Task item: The required answer is the run of lines from the one holding "The height and" to the end of the data below, copied exactly and free of pictures.

Screenshot grounding data:

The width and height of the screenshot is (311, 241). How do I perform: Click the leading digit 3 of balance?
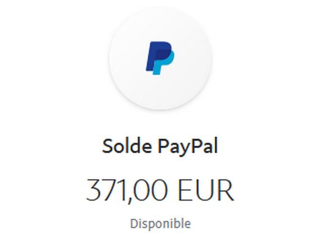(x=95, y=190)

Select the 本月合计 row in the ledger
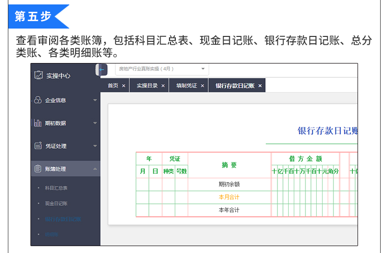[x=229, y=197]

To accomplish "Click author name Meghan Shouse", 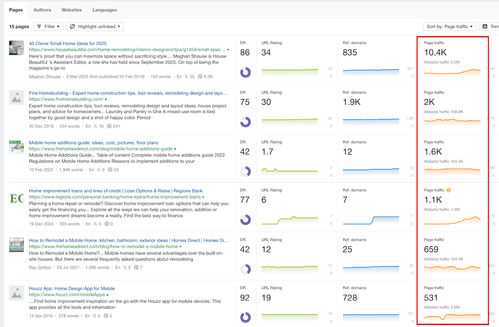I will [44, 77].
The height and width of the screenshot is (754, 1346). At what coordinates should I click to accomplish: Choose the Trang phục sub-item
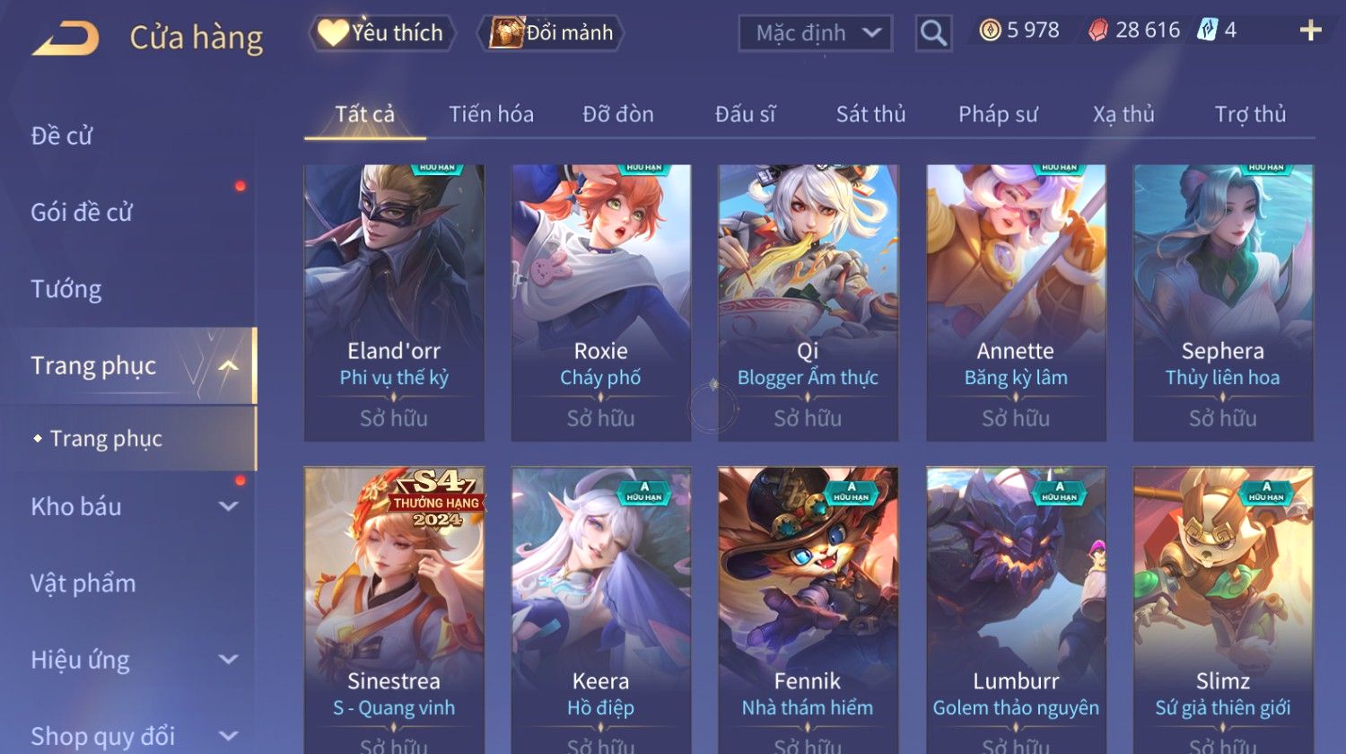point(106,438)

Solution to this problem:
The height and width of the screenshot is (754, 1346). At what coordinates should I click to accomplish: Choose the Trang phục sub-item
point(106,438)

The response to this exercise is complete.